##### Source material #####
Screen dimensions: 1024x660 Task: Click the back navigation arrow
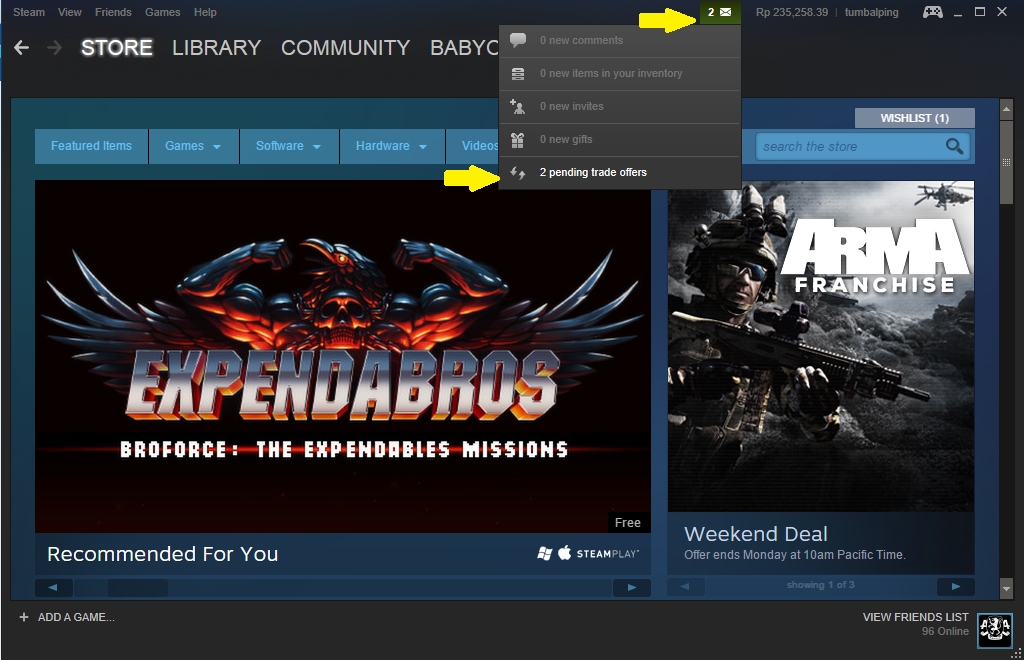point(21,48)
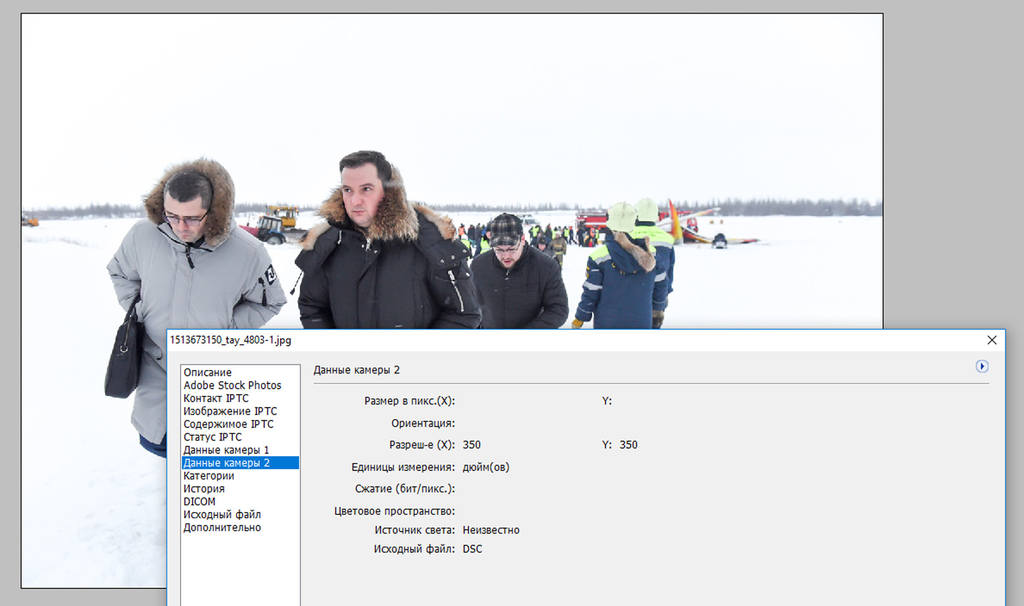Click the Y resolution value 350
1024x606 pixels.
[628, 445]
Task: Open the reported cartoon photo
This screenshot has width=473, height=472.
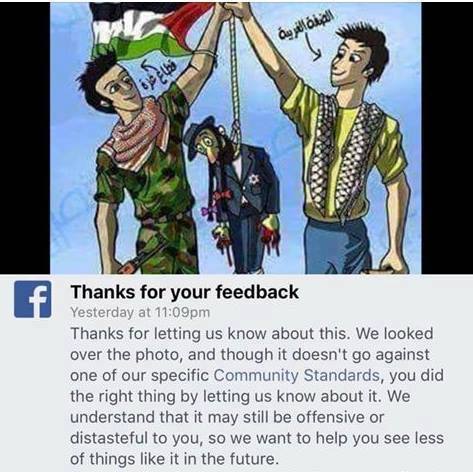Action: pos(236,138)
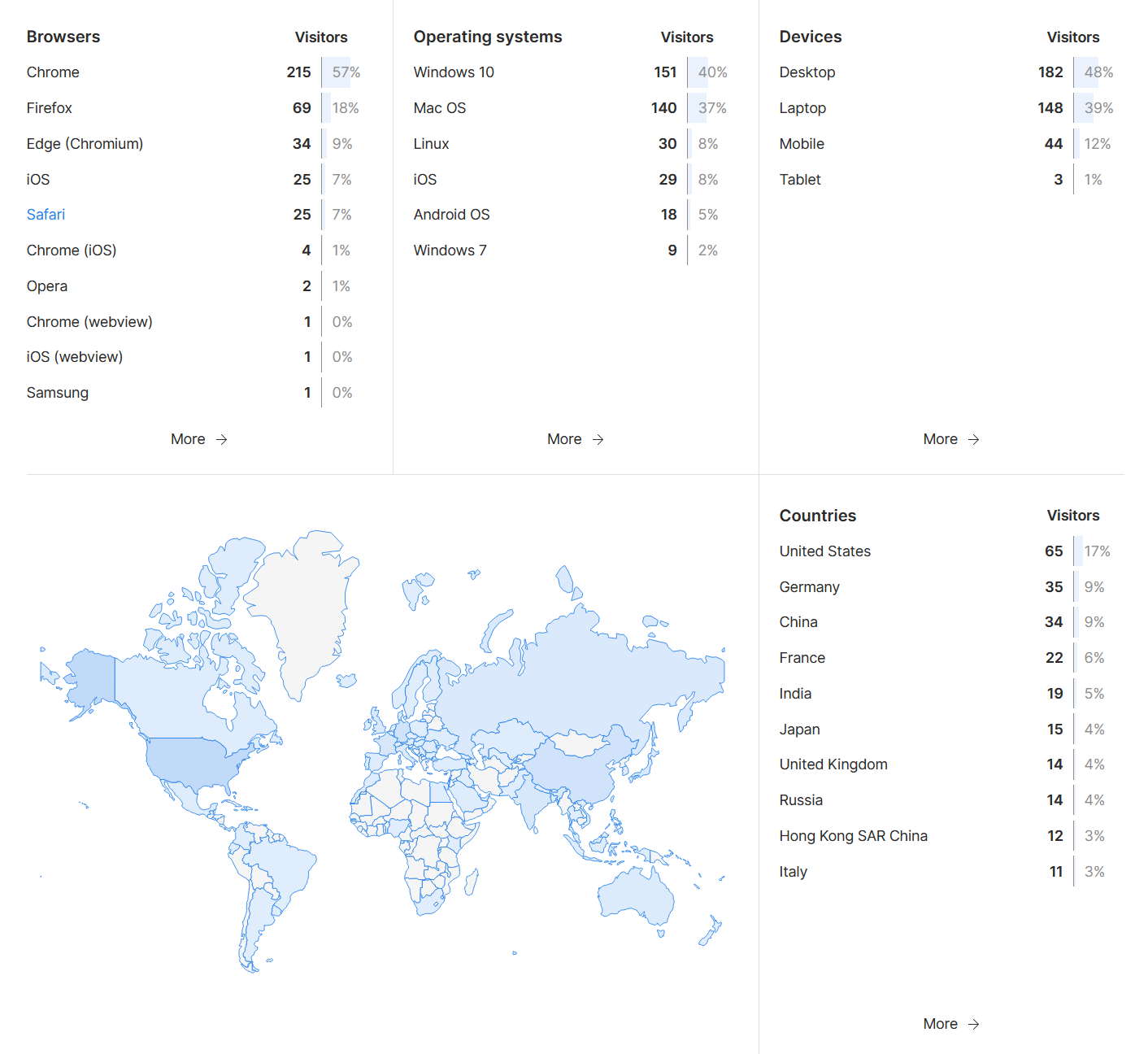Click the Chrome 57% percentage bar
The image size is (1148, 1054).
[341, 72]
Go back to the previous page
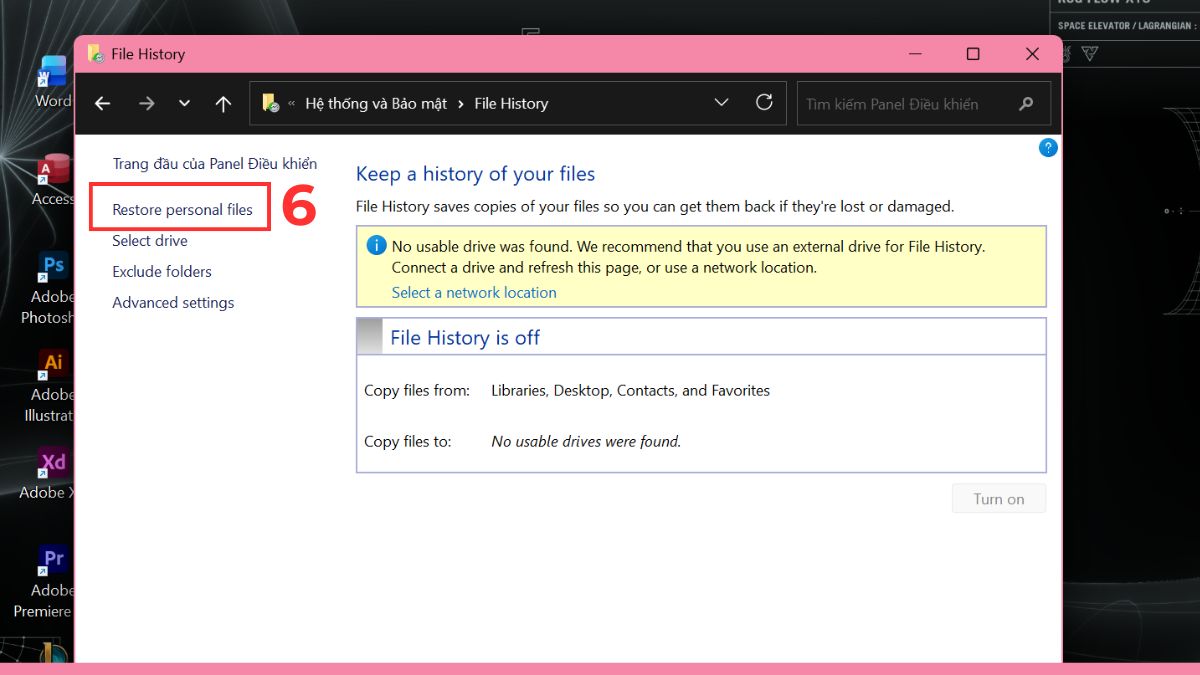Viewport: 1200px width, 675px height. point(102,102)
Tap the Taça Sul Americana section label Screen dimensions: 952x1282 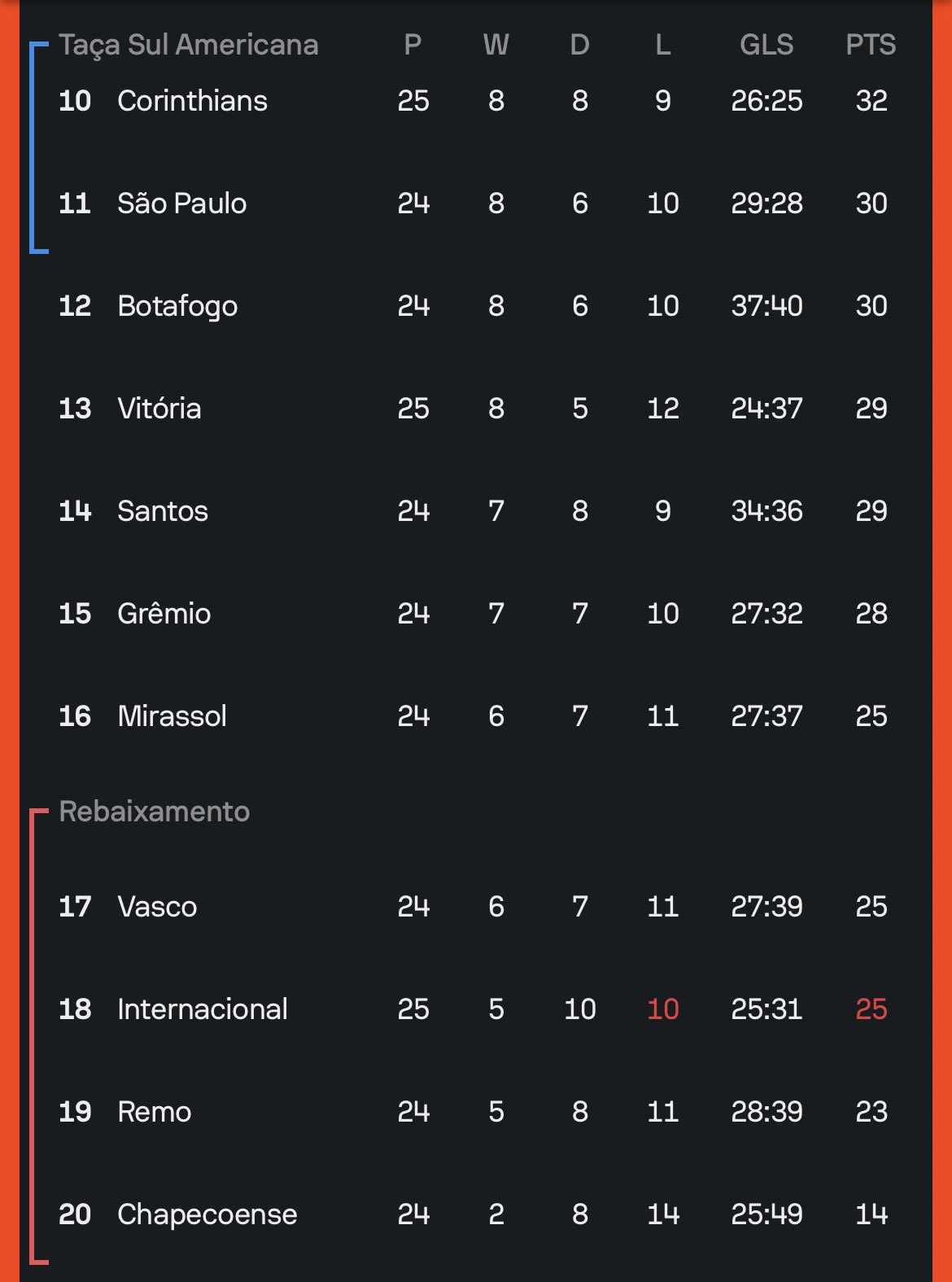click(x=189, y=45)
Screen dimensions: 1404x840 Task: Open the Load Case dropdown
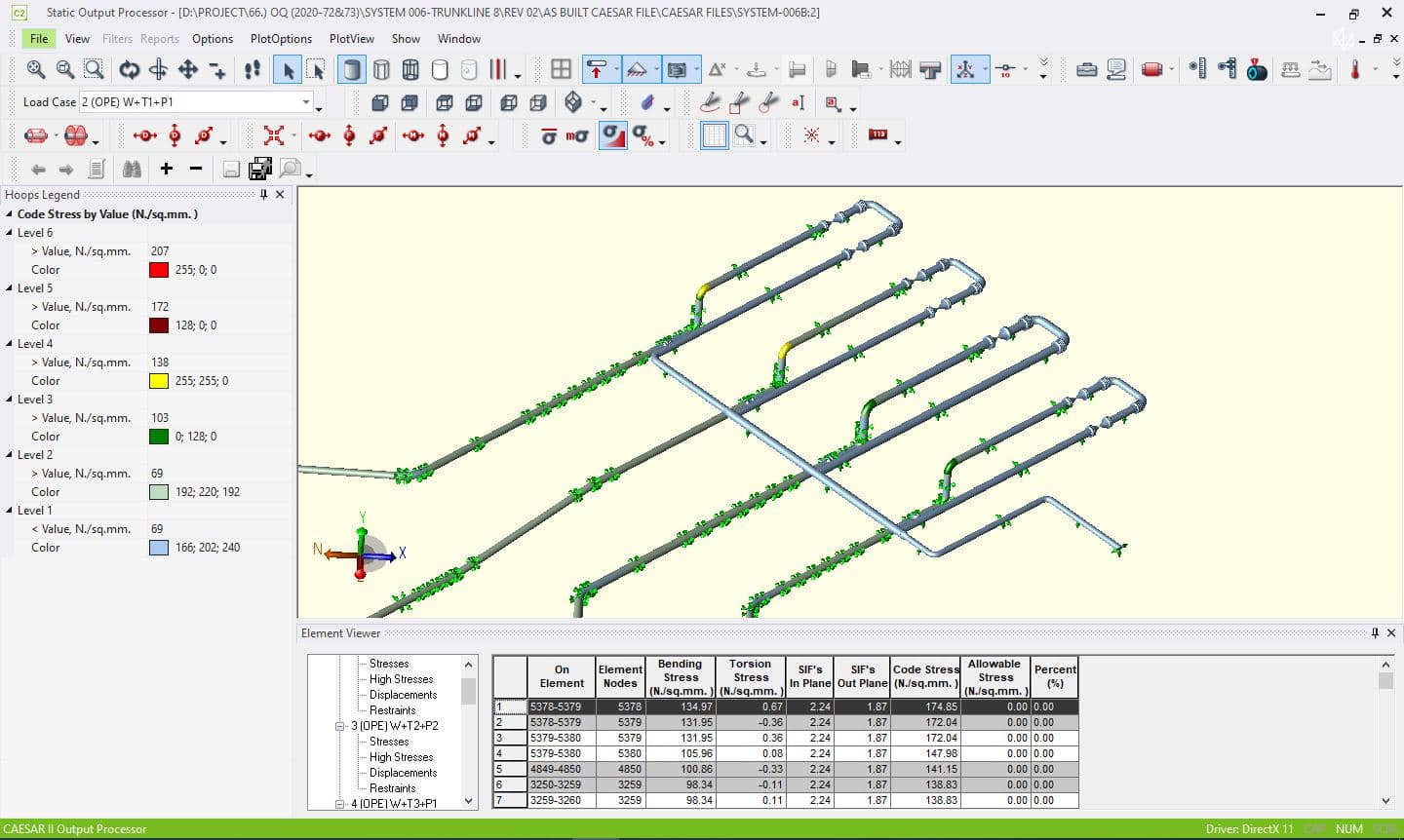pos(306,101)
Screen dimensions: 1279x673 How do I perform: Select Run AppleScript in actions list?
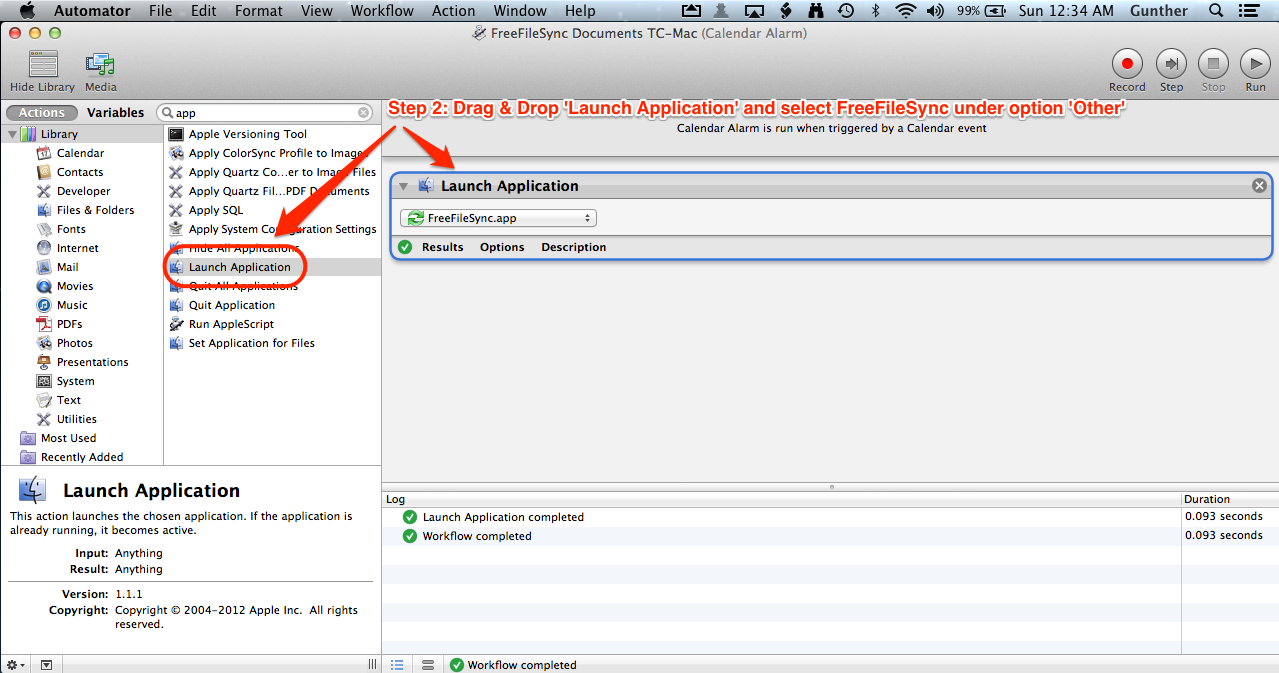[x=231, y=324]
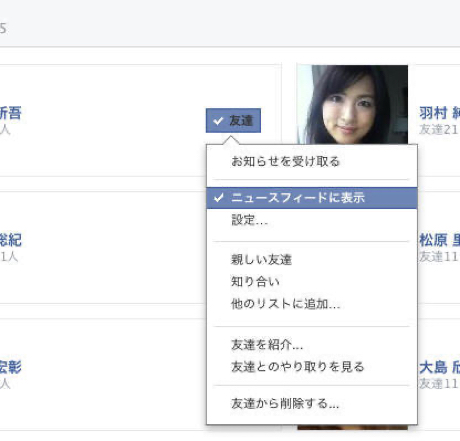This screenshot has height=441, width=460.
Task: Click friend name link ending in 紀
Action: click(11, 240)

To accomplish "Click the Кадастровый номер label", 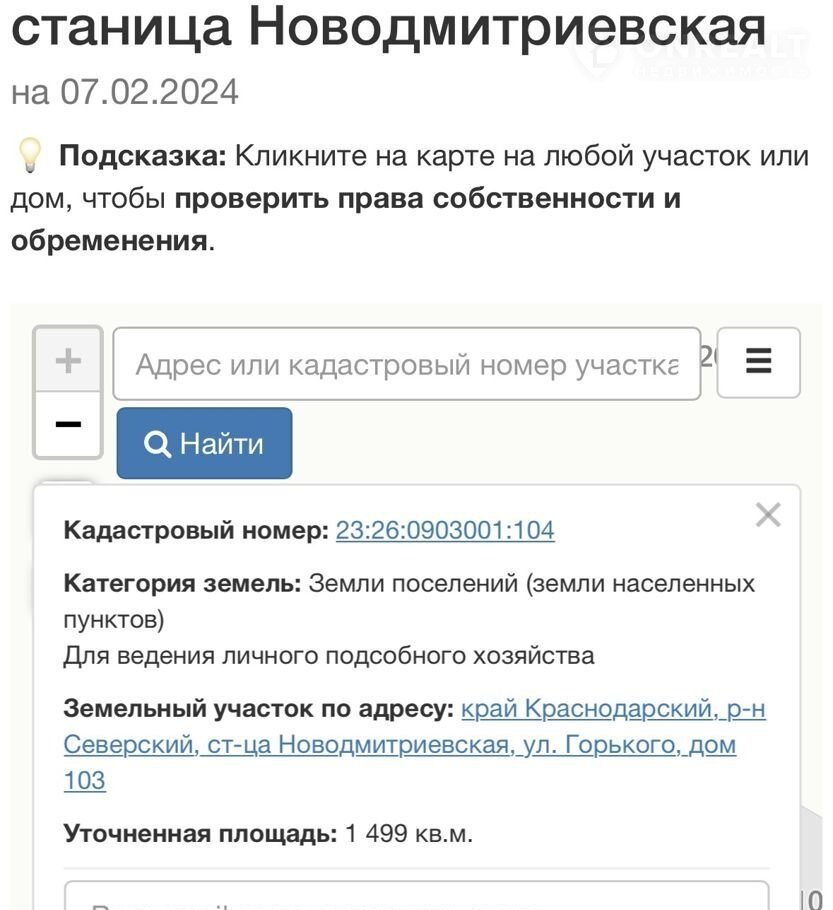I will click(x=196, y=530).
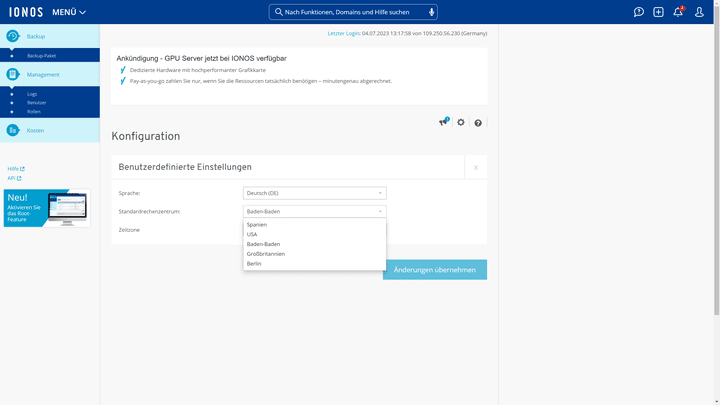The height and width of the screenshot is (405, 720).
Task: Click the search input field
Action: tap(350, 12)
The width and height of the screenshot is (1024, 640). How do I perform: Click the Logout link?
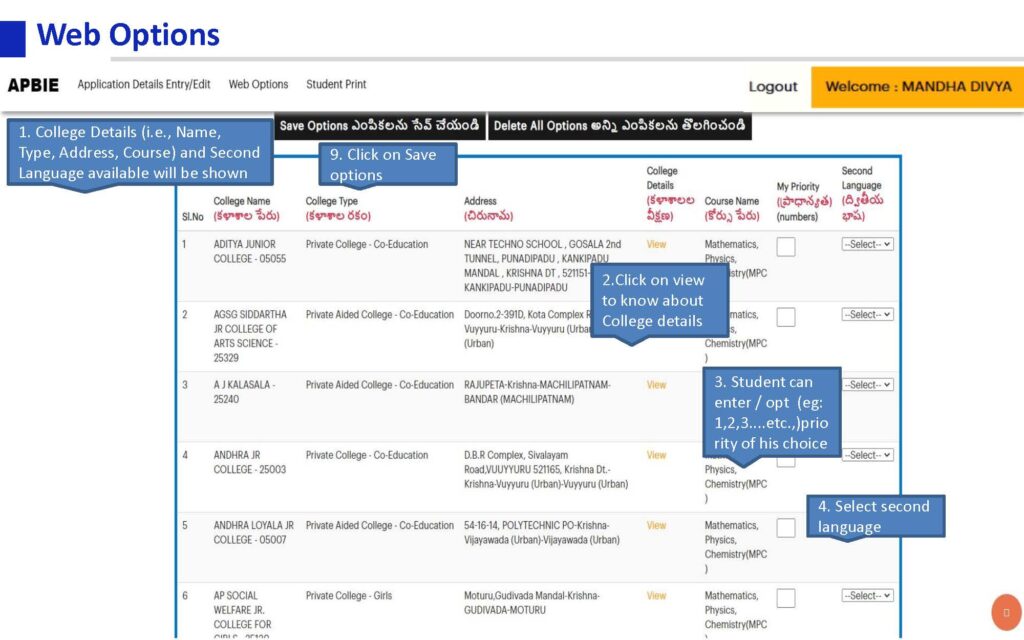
#####
-- Work instruction --
Everything from the first line of the entries through the line containing "Task: Open the reported cartoon photo" is to be transcribed exactly; the pictures are not.

-- Solution to this problem --
Screen dimensions: 1024x660 Task: Click the back navigation arrow
point(21,48)
Click the Y resolution value 350
1024x606 pixels.
[628, 445]
Task: Open the reported cartoon photo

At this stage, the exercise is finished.